Medindia LOGIN REGISTER
Medindia

New South Wales Moves to Stop Bottled Water

by Gopalan on Jul 12 2009 3:13 PM

 New South Wales Moves to Stop Bottled Water
Close on the heels of the decision of Bundanoon, a small town near Sydney, to ban sale of bottled water, the New South Wales Premier Nathan Rees has ordered all State Government departments and agencies to stop buying bottled water.
Mr Rees already ordered all ministerial offices in Sydney's CBD to make do with tap water when he took on the top job last year.

He has today extended that instruction, saying the State Government should lead by example.

"We're asking government departments to phase it out unless there is obvious and practical commonsense reasons not to in the event someone doesn't have cool water in a hot environment," he said.

The Premier says the move will save taxpayer money and help reduce the impact on the environment of producing and throwing away plastic bottles.

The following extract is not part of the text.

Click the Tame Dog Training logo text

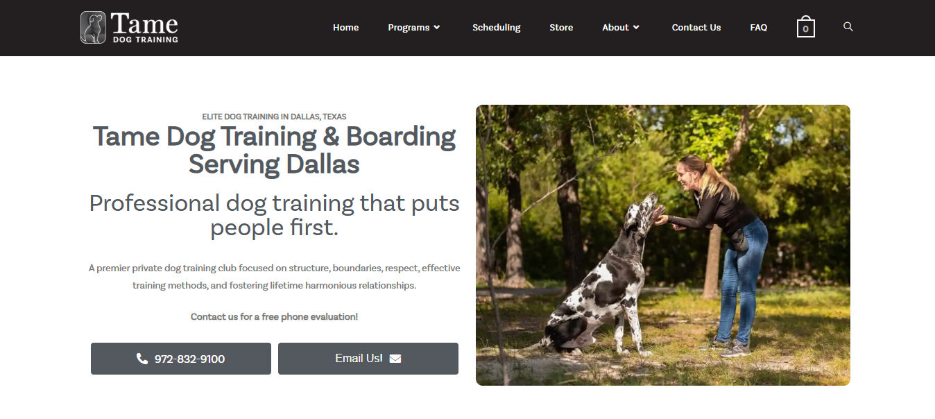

Mr Rees is also planning a public campaign to discourage the use of bottled water by the wider community, ABC News reported.

For Australia, it's "time for people to realize they're being conned by the bottled water industry," said Jon Dee, one of the people behind the campaign in Bundanoon, a town of about 2,500 residents.

Advertisement
After the near-unanimous vote on banning bottled water at a town meeting this week, the residents let out a triumphant cheer.

What most upset the residents was a plan to build a water-extraction plant in town. "Residents," reports the AP, "were furious over the prospect of an outsider taking their water, trucking it up to Sydney for processing and then selling it back to them."

Advertisement
Local businesses in the town of 2,500 people are proposing to replace the bottles with reusables and then offer directions to filtered water fountains that will be installed on the main street.

The 'Bundy on tap' campaign was suggested by Bundanoon businessman, Huw Kingston, after a company applied to pump water out of a local aquifer to supply the bottled market.

"I put a little article, 'Does Bundanoon have the bottle to go bottled-water-free?' in our local newsletter," he told ABC Radio's AM program this morning. "I guess we have gone on from there."

"I think there is an overwhelming opposition to the marketing scam that is stilled bottled water," he said.

"Huge amounts of resources are used to extract, bottle and transport that bottled water, and much of the package ends up as litter or landfill," he said.

"Environmentally, it makes no sense and... what we are trying to do in Bundanoon is show that a community can live without single-use bottled water."

Mr Dee, who was behind the campaign that saw plastic bags banned in the Tasmanian town of Coles Bay, says other towns around the country would not find it hard to follow Bundanoon's lead.